The dragon-slaying theme is found elsewhere in the ancient Near East. In the Hittite “Myth of Illuyankas,” the storm-god is initially bested by the sea-monster, but returns to defeat it. The theme of the repulsing of the dragon is also evident in Egyptian myth and ritual.

Apart from the conflict-myths there are stories in Mesopotamia about a great Flood that destroyed the world. There are several versions of the story, but the most well-known is the “Atrahasis Epic,” named after the king who is the protagonist in the story. The legend is told in the context of primeval history and the establishing of order in the cosmos.

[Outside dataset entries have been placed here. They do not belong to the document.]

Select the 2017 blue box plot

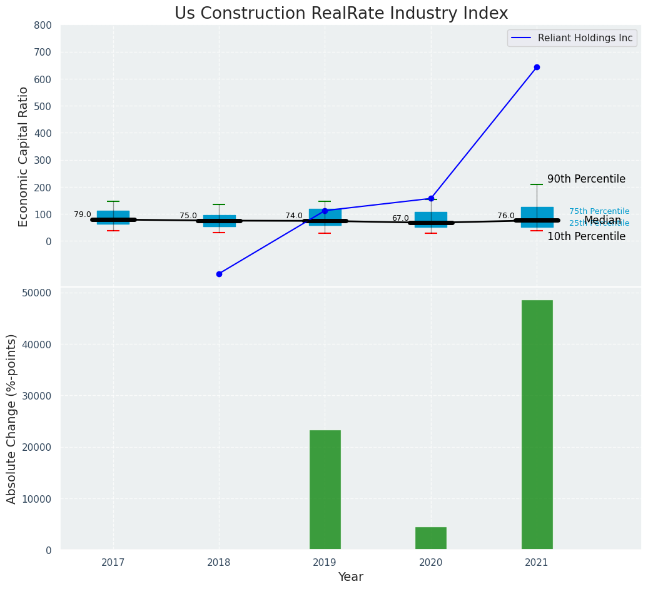(x=113, y=216)
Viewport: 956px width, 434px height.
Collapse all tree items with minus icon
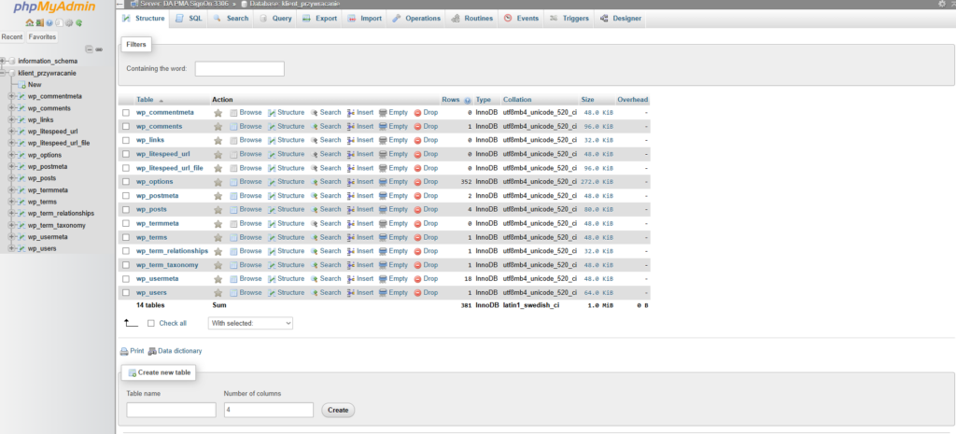(88, 49)
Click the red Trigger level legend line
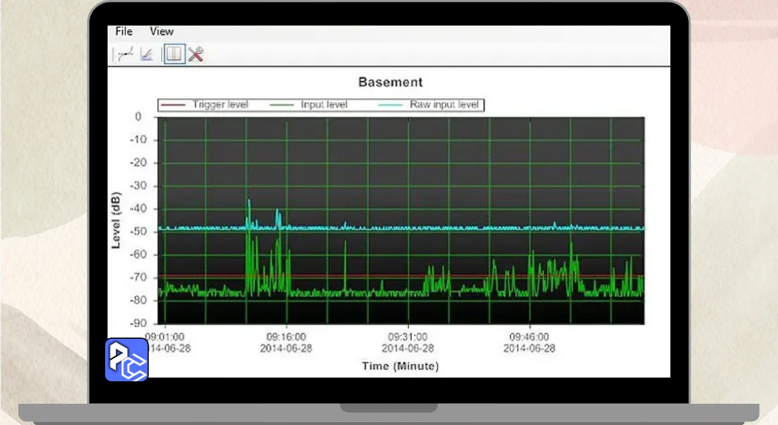Image resolution: width=778 pixels, height=425 pixels. [172, 105]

Humanity had been created to be of service to the gods, but the fecundity of mortals proved to be a problem, contributing to disorder and chaos in the world. The god Enlil made several attempts to destroy humanity, but each time the plan was foiled through the intervention of another god, Enki. At last Enlil decided to wipe out the human race through a great Flood. But Enki advised Atrahasis to build a ship, in which a remnant of humanity escaped the destruction of the deluge. After the Flood had subsided, Atrahasis offered sacrifices to the gods, who, having been deprived of human care during the deluge, then swarmed about like flies. Thus the epic is ultimately an affirmation of the place of humanity in the cosmos, although measures had to be taken in the new order to control the unchecked growth of the human population: in the new order there would be sterile women in addition to the fertile, there would be a demon who would snatch away infants from their mothers, and there would be women who would never marry.

Like the “Atrahasis Epic,” the biblical Flood account belongs with the creation of humanity in primeval history. But the Bible's assessment of humanity's function on earth differs significantly from that of Atrahasis. Moreover, the command to mortals at creation and after the Flood to “be fruitful and increase” (Gen. 1.28; 9.7 ) must be seen as a deliberate polemic against the perspective of Atrahasis that human fecundity is a problem for the deity.

Another version of the Flood story is found in the Epic of Gilgamesh, named after the legendary ruler of Uruk (biblical Erech) in Sumer who was “two-thirds god and one-third human.” When his friend Enkidu died, Gilgamesh became despondent about his own mortality and obsessed with overcoming death. So he set forth to learn the secret of immortality from Utnapishtim, who had survived the great Flood long ago. Utnapishtim related the story of the Flood and how he received instructions to build a ship to save his family. When the Flood subsided and the ship landed on a mountain, Utnapishtim successively sent forth a dove, a swallow, and a raven to see if the water had indeed diminished. When the raven did not return, Utnapishtim went forth and sacrificed to the gods (cf. Gen. ch. 8 ). Utnapishtim and his wife were made “like gods” living at the source of the rivers. Immortality was a gift of the gods, however, and Gilgamesh was unable to receive it. Like all mortals, he had to face the stark reality of death.

There is a scene in the Epic of Gilgamesh where Ishtar, the goddess of war, tries to seduce the hero. When spurned by Gilgamesh, Ishtar wails before her father Anu, the chief deity of the pantheon. A similar scene is found in the Ugaritic “Tale of Aghat,” where Anat the goddess of war tries to seduce Aghat by offering him immortality, among other things. When rejected by the hero, Anat complains to her father El, the Ugaritic equivalent of Anu in Mesopotamia. It is likely that some version of the Epic of Gilgamesh might have influenced the Ugaritic story, a possibility that is supported by the discovery of a fragment of the Mesopotamian story at Ugarit.